AUTHOR=Wu Yunfan , Liu Mengchen , Zeng Shaoqing , Ma Xiaofen , Yan Jianhao , Lin Chulan , Xu Guang , Li Guomin , Yin Yi , Fu Shishun , Hua Kelei , Li Chao , Wang Tianyue , Li Cheng , Jiang Guihua
TITLE=Abnormal Topology of the Structural Connectome in the Limbic Cortico-Basal-Ganglia Circuit and Default-Mode Network Among Primary Insomnia Patients
JOURNAL=Frontiers in Neuroscience
VOLUME=12
YEAR=2018
URL=https://www.frontiersin.org/journals/neuroscience/articles/10.3389/fnins.2018.00860
DOI=10.3389/fnins.2018.00860
ISSN=1662-453X
ABSTRACT=
Purpose: Primary insomnia (PI) is the second most common mental disorder. However, the topologic alterations in structural brain connectome in patients with PI remain largely unknown.

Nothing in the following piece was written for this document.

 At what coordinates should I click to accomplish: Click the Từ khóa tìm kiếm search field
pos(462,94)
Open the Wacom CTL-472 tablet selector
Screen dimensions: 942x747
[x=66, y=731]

Methods: A total of 44 PI patients and 46 age-, gender-, and education level matched healthy control (HC) participants were recruited in this study. Diffusion tensor imaging (DTI) and resting state MRI were used to construct structural connectome for each participant, and the network parameters were employed by non-parametric permutations to evaluate the significant differences between the two groups. Relationships between abnormal network metrics and clinical characteristics, including the disease duration, the Pittsburgh Sleep Quality Index (PSQI), the Insomnia Severity Index (ISI), the Self-Rating Anxiety Scale (SAS), and the Self-Rating Depression Scale (SDS), were investigated with Spearman’s correlation analysis in PI patients.

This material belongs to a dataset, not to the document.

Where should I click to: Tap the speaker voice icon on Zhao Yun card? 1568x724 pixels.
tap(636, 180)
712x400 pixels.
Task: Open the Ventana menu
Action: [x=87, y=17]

Results: PI patients demonstrated small-world architecture with lower global (P = 0.005) and local (P = 0.035) efficiencies compared with the HC group. The unique hub nodal properties in PI patients were mainly in the right limbic cortico-basal-ganglia circuit. Five disrupted subnetworks in PI patients were observed in the limbic cortico-basal-ganglia circuit and left default-mode networks (DMN) (P < 0.05, NBS corrected). Moreover, most unique hub nodal properties in the right limbic cortico-basal-ganglia circuit were significantly correlated with disease duration, and clinical characteristics (SAS, SDS, ISI scores) in PI processing.
Conclusion: These findings suggested the abnormal anatomical network architecture may be closely linked to clinical characteristics in PI. The study provided novel insights into the neural substrates underlying symptoms and neurophysiologic mechanisms of PI.